Stored data entries

►

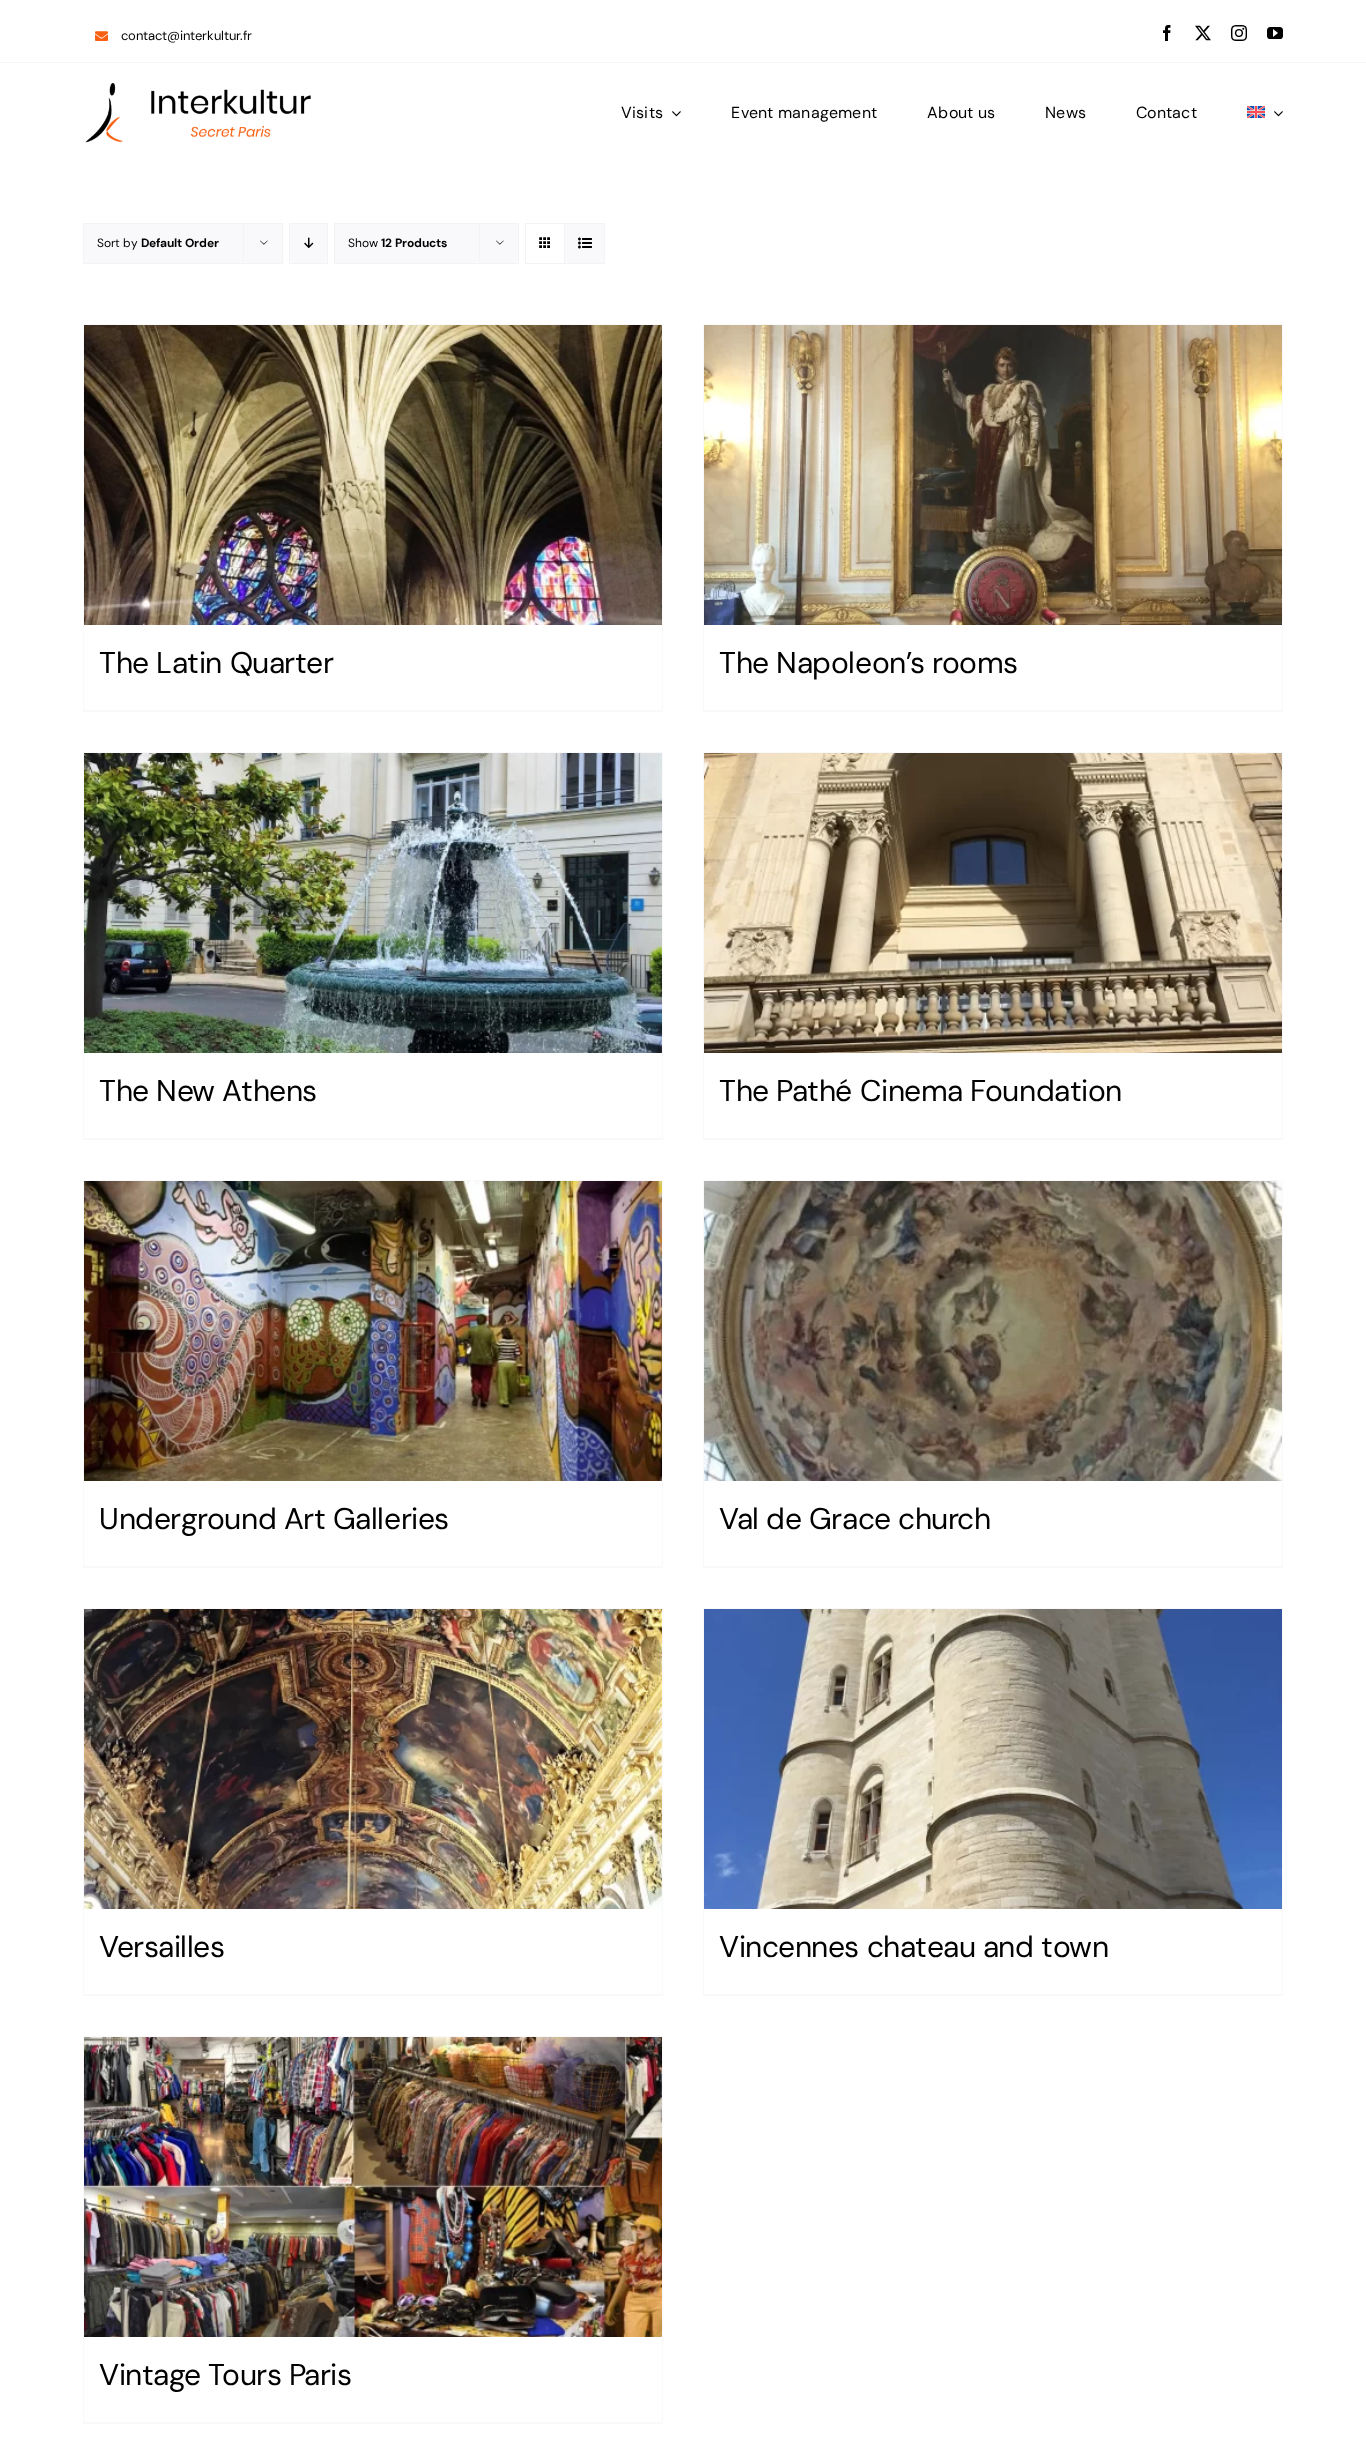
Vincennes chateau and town (913, 1946)
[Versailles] (373, 1759)
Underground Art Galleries (274, 1518)
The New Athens (208, 1090)
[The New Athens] (373, 903)
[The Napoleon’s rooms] (993, 475)
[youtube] (1275, 33)
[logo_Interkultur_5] (198, 88)
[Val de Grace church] (993, 1331)
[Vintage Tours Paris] (373, 2187)
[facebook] (1167, 33)
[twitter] (1203, 33)
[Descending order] (308, 243)
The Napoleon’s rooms (868, 662)
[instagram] (1239, 33)
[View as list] (584, 243)
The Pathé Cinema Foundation (920, 1090)
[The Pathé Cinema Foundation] (993, 903)
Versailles (162, 1946)
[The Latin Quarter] (373, 475)
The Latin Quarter (216, 662)
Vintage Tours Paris (225, 2374)
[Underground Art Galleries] (373, 1331)
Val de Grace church (854, 1518)
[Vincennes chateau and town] (993, 1759)
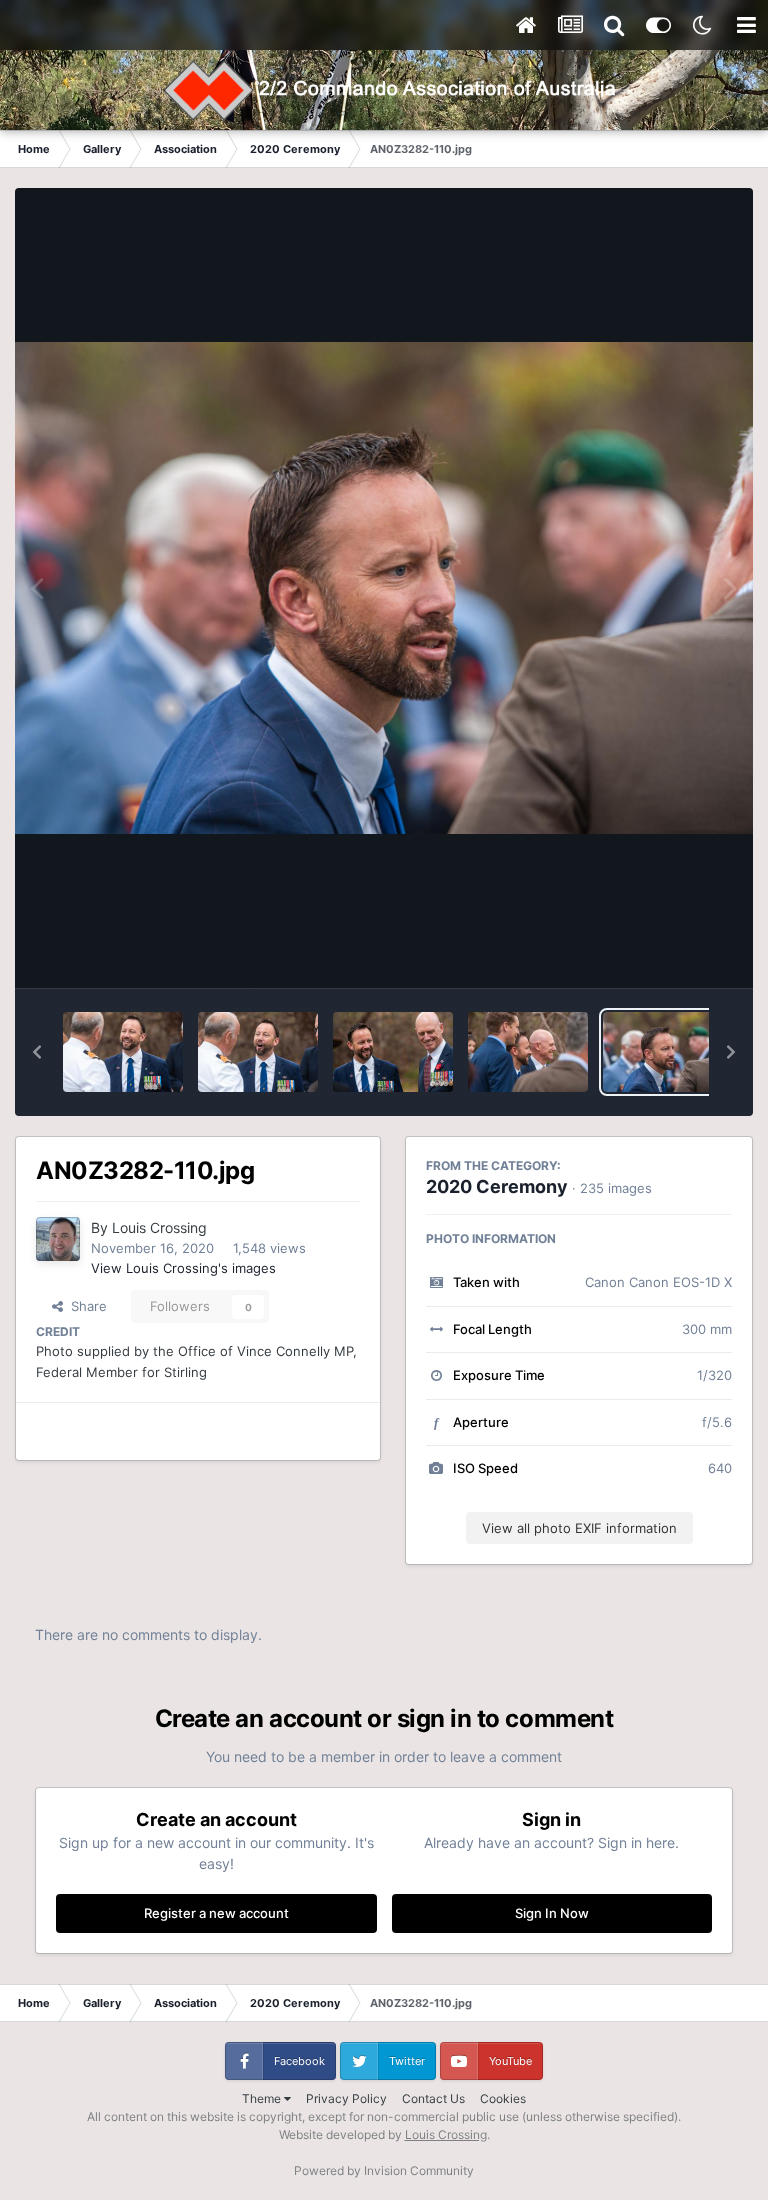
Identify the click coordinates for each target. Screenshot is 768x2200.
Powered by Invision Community (384, 2170)
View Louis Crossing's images (183, 1268)
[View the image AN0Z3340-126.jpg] (393, 1052)
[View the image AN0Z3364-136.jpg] (258, 1052)
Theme (263, 2098)
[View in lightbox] (384, 588)
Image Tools (671, 952)
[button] (37, 1052)
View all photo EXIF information (579, 1528)
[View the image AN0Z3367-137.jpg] (123, 1052)
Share (85, 1306)
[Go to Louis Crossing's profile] (58, 1239)
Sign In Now (552, 1913)
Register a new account (216, 1913)
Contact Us (433, 2098)
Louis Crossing (159, 1227)
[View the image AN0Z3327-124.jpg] (528, 1052)
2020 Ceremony (497, 1186)
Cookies (503, 2098)
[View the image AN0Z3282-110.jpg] (663, 1052)
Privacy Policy (346, 2098)
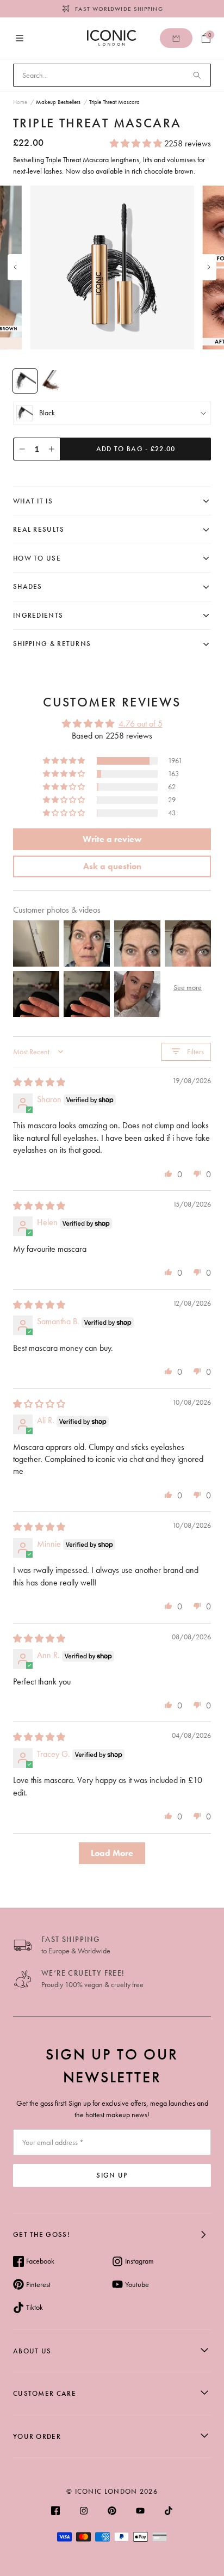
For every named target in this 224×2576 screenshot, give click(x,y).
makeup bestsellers (58, 102)
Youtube (137, 2284)
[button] (137, 143)
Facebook (40, 2261)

◄

Each entry should appear again exactly as written, pictures excluded.

Result for this exercise:
Vincennes chateau and town (913, 1946)
[Versailles] (373, 1759)
Underground Art Galleries (274, 1518)
The New Athens (208, 1090)
[The New Athens] (373, 903)
[The Napoleon’s rooms] (993, 475)
[youtube] (1275, 33)
[logo_Interkultur_5] (198, 88)
[Val de Grace church] (993, 1331)
[Vintage Tours Paris] (373, 2187)
[facebook] (1167, 33)
[twitter] (1203, 33)
[Descending order] (308, 243)
The Napoleon’s rooms (868, 662)
[instagram] (1239, 33)
[View as list] (584, 243)
The Pathé Cinema Foundation (920, 1090)
[The Pathé Cinema Foundation] (993, 903)
Versailles (162, 1946)
[The Latin Quarter] (373, 475)
The Latin Quarter (216, 662)
Vintage Tours Paris (225, 2374)
[Underground Art Galleries] (373, 1331)
Val de Grace church (854, 1518)
[Vincennes chateau and town] (993, 1759)
Identify the click coordinates for each target. Screenshot is 768x2200.
Powered by Invision Community (384, 2170)
View Louis Crossing's images (183, 1268)
[View the image AN0Z3340-126.jpg] (393, 1052)
[View the image AN0Z3364-136.jpg] (258, 1052)
Theme (263, 2098)
[View in lightbox] (384, 588)
Image Tools (671, 952)
[button] (37, 1052)
View all photo EXIF information (579, 1528)
[View the image AN0Z3367-137.jpg] (123, 1052)
Share (85, 1306)
[Go to Louis Crossing's profile] (58, 1239)
Sign In Now (552, 1913)
Register a new account (216, 1913)
Contact Us (433, 2098)
Louis Crossing (159, 1227)
[View the image AN0Z3327-124.jpg] (528, 1052)
2020 Ceremony (497, 1186)
Cookies (503, 2098)
[View the image AN0Z3282-110.jpg] (663, 1052)
Privacy Policy (346, 2098)
For every named target in this 224×2576 screenshot, give click(x,y).
makeup bestsellers (58, 102)
Youtube (137, 2284)
[button] (137, 143)
Facebook (40, 2261)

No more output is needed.